To this Clara made no immediate reply. She felt that she was acting almost falsely in going on with such questions, while she was in fact aware of all the circumstances which Mrs Askerton could tell but she did not know how to declare her knowledge and to explain it. She sincerely wished that Mrs Askerton should be made acquainted with the truth; but she had fallen into a line of conversation which did not make her own task easy. But the idea of her own hypocrisy was distressing to her, and she rushed at the difficulty with hurried, eager words, resolving that, at any rate, there should be no longer any doubt between them.

'Mrs Askerton,' she said, 'I know it all. There is nothing for you to tell. I know what the sword is.'

'What is it that you know?'

'That you were married long ago to Mr Berdmore.'

'Then Mr Belton did do me the honour of talking about me when he was here?' As she said this she rose from her chair, and stood before Clara with flashing eyes.

'Not a word. He never mentioned your name, or the name of any one belonging to you. I have heard it from another.'

'From what other?'

'I do not know that that signifies but I have learned it.'

'Well and what next?'

'I do not know what next. As so much has been told me, and as you had said that I might ask you, I have come to you, yourself. I shall believe your own story more thoroughly from yourself than from any other teller.'

'And suppose I refuse to answer you?'

'Then I can say nothing further.'

'And what will you do?'

'Ah that I do not know.

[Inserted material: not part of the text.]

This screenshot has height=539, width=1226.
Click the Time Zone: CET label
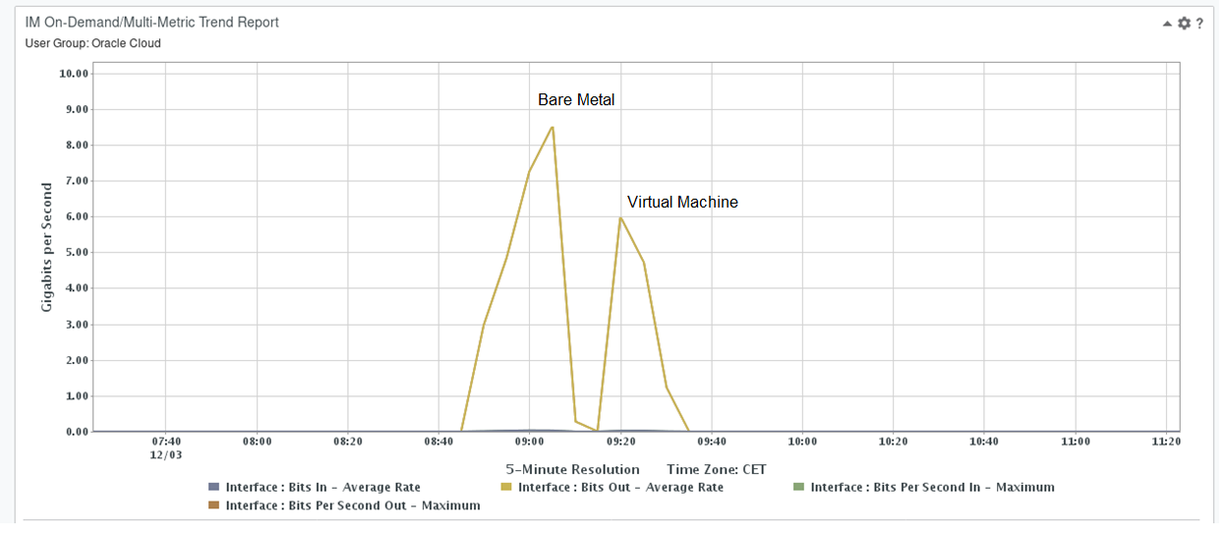pyautogui.click(x=716, y=469)
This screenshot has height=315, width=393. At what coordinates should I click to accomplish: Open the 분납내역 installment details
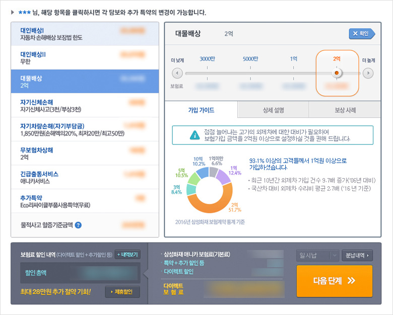coord(357,256)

But you are harsh to me, while I am longing to be kind to you. Can you not see that this has been all forced upon me partly by yourself?'

'And the other part who has forced that upon you? Who is your informant? If you mean to be generous, be generous altogether. Is it a man or a woman that has taken the trouble to rip up old sorrows that my name may be blackened? But what matters? There I was married to Captain Berdmore. I left him, and went away with my present husband. For three years I was a man's mistress, and not his wife. When that poor creature died we were married, and then came here. Now you know it all all all though doubtless your informant has made a better story of it. After that, perhaps, I have been very wicked to sully the air you breathe by my presence.'

'Why do you say that,--to me?'

'But no;--you do not know it all. No one can ever know it all. No one can ever know how I suffered before I was driven to escape, or how good to me has been he who--who' Then she turned her back upon Clara, and, walking off to the window, stood there, hiding the tears which clouded her eyes, and concealing the sobs which choked her utterance.

For some moments,--for a space which seemed long to both of them,--Clara kept her seat in silence. She hardly dared to speak; and though she longed to show her sympathy, she knew not what to say. At last she too rose and followed the other to the window. She uttered no words, however, but gently putting her arm around Mrs Askerton's waist, stood there close to her, looking out upon the cold wintry flower-beds not venturing to turn her eyes upon her companion. The motion of her arm was at first very gentle, but after a while she pressed it closer, and thus by degrees drew her friend to her with an eager, warm, and enduring pressure. Mrs Askerton made some little effort towards repelling her, some faint motion of resistance; but as the embrace became warmer the poor woman yielded herself to it, and allowed her face to fall upon Clara's shoulder. So they stood, speaking no word, making no attempt to rid themselves of the tears which were blinding their eyes, but gazing out through the moisture on the bleak wintry scene before them. Clara's mind was the more active at the moment, for she was resolving that in this episode of her life she would accept no lesson whatever from Lady Aylmer's teaching no, nor any lesson whatever from the teaching of any Aylmer in existence. And as for the world's rules, she would fit herself to them as best she could; but no such fitting should drive her to the unwomanly cruelty of deserting this woman whom she had known and loved and whom she now loved with a fervour which she had never before felt towards her.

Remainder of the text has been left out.